Sequence analysis confirmed that the ~400 bp amplicon DNA generated in early sampling of cultures CSL10100, CSL10092 and CSL10266 was identical to DNA amplified from frozen, pelleted oocysts originally harvested from the same animal; namely, Coccidia A alone (in the case of CSL10092 and CSL10266) or a dual infection with Coccidia A and B (in the case of CSL10100) (Table 4). By BLAST analysis, good quality partial sequences (~700 bp; abbreviated due to the presence of a homopolymer region) generated from the ~1000 bp amplicon in CSL10089, CSL10092 and CSL10100 zoite cultures were 99% similar to S. neurona DNA isolated from horses (AF204230 & AF081944) and from a skunk (AY082648) (See Supplementary data). Dinucleotide mixtures in the ITS-1 sequences indicated the presence of at least two S. neurona -like genotypes in the sea lion cultures.
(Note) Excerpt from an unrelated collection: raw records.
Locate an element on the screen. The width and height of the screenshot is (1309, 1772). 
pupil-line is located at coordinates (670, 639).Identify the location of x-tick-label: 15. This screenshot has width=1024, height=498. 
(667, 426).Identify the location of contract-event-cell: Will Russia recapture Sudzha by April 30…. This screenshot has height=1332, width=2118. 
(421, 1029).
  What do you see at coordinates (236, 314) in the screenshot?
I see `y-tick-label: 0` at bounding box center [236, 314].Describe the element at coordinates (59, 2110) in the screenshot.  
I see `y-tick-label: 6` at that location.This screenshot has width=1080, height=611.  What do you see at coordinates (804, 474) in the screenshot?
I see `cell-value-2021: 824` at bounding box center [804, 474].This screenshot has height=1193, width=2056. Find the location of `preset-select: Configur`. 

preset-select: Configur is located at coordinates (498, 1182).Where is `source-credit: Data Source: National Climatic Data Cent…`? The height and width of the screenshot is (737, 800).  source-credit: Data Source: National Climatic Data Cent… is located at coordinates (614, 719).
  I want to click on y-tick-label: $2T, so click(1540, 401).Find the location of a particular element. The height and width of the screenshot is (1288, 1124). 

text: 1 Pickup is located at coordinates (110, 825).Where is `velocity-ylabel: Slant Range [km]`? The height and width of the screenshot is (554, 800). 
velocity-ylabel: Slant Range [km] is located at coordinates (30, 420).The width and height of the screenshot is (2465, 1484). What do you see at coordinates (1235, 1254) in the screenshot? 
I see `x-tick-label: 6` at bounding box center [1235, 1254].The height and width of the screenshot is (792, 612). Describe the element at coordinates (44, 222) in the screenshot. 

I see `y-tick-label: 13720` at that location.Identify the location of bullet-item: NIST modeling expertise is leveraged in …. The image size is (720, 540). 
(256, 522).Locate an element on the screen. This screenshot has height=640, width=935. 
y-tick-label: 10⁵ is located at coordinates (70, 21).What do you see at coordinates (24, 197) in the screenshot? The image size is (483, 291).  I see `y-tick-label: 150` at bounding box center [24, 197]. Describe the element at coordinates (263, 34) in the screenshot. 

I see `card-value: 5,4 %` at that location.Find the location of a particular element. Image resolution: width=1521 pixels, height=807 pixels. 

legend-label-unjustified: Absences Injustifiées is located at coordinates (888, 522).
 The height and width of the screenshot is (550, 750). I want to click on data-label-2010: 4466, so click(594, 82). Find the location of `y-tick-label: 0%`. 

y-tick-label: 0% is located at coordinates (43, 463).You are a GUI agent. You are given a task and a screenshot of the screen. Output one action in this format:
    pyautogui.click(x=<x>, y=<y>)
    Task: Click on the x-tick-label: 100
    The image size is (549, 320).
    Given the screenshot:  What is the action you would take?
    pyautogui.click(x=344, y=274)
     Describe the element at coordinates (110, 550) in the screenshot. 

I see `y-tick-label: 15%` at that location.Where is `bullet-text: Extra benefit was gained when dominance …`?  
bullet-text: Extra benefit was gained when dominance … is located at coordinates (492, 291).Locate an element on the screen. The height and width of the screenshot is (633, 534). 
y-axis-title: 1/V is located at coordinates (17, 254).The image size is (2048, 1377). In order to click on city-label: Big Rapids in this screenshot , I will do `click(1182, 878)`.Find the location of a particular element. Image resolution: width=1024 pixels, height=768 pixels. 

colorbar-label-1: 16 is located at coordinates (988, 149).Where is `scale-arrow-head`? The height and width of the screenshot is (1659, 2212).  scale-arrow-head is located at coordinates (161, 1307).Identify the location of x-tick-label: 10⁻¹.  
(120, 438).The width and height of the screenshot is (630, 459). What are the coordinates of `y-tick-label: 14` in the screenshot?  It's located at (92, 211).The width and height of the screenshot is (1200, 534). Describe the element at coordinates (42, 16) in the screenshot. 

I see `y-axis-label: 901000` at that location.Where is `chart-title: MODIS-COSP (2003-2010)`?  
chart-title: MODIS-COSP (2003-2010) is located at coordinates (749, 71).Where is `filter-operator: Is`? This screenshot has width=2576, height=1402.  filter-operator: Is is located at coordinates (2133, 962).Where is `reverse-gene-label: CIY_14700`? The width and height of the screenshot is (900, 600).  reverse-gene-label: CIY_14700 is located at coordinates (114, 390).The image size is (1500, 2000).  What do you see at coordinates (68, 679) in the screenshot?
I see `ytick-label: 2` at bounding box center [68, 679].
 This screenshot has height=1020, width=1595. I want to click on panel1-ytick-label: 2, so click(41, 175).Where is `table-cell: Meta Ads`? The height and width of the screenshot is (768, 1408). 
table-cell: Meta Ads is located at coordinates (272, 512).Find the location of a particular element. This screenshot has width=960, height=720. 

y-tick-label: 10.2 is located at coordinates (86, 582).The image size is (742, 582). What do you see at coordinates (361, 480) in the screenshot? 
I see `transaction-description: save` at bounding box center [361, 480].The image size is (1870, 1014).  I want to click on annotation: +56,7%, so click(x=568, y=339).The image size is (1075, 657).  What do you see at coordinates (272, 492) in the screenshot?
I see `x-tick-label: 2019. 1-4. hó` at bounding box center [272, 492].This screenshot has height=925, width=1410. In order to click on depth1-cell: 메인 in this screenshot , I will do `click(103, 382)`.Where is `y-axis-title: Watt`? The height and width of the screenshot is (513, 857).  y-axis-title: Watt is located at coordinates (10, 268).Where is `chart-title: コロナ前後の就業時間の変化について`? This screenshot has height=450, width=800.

These polymorphic regions shared nucleotide similarity to horse strains snUCD-1 (AF081944) and SN-MU1 (AF204230), sea otter strains SO3639 (DQ084486) and SO5259, and a skunk isolate (AY082648) (See Supplementary data).

NT = not tested.

a Coccidian species determined based on analysis of DNA from frozen pelleted oocsyts from feces and not culture inoculum, using ITS-1 locus PCR and sequencing.

b Based on genetic similarity across unambiguous sequence.

c 400 bp amplicon was only observed the first 1 ‾ 2 wks post-inoculation. The 1000 bp PCR products were amplified continuously in CSL10089, CSL10092, and CSL10100 cultures.

To further characterize the S. neurona -like organisms cultured from sea lion feces, we amplified seven additional genetic loci in DNA extracted from zoites in the sea lion oocyst culture supernatant. Table 4 displays the PCR and sequencing results for these additional loci. Using ITS 1500 primers, with known specificity for S. neurona or Sarcocystis falcatula (Gibson et al., 2011), a 500 bp product was consistently amplified in all culture supernatant samples from CSL10089, CSL10092, CSL 10100 in which zoites had been observed. By BLAST analysis, good quality partial ITS 1500 amplicon sequences (~300 bp, abbreviated due to the presence of a homopolymer region) were 98% identical to S. neurona isolated in Southern sea otters including isolates SO3528, SO3539, SO3485, and SO3501 (GenBank DQ 084485 ‾ DQ084488). Microsatellite primers amplified ~150 bp products containing di-nucleotide repeats CA 17 (Sn7) and GT 18 (Sn9) found in S. neurona strain SN-MU1 and other S. neurona strains isolated from opossums, sea otters, and cats (Rejmanek et al., 2010). Merozoite surface antigen SAG1 gene sequences of CSL10089, CSL10092 and CSL10100, amplified by SnSAG 1-5-6 primers, were 100% identical across 959 bp to S. neurona strain snUCD-1 (AF401682) (Ellison et al., 2002) and 99% similar across 968 bp to the representative sequence of the snSAG1 allele amplified in samples from terrestrial and marine mammals (GQ851951) (Wendte et al., 2010). Sea lion cultures CSL10089, CSL10092 and CSL10100 were identical to each other across a 948 bp sequence of the merozoite surface antigen gene SnSAG4 and 100% identical to sequences of S. neurona isolated from a sea otter (SO3106, GQ851957) and an opossum (OP134, GQ386979).

A unique sequence in sea lion S. neurona -like isolates was identified in the merozoite surface antigen 3 (SnSAG3) locus in which CSL10089 was confirmed by bi-directional sequencing to contain an AT insertion at positions 519 ‾ 520 (Table 5). The same insert was observed in single direction sequencing for CSL10092 but could not be confirmed in CSL10100 due to poor sequence quality. The same insert was not identified in SnSAG3 sequences available in GenBank originating in a variety of host species including sea otters, opossums and horses (Table 5). Lack of the position 519 ‾ 520 insert in laboratory strain SnUCD-1, derived from a horse in California (Table 5), ruled out the possibility that S. neurona growth in sea lion oocyst cultures was due to laboratory contamination. At other polymorphic SnSAG3 nucleotide positions, including 239 and 1059, sea lion S. neurona -like isolates were similar to published opossum and sea otter isolates (Table 5).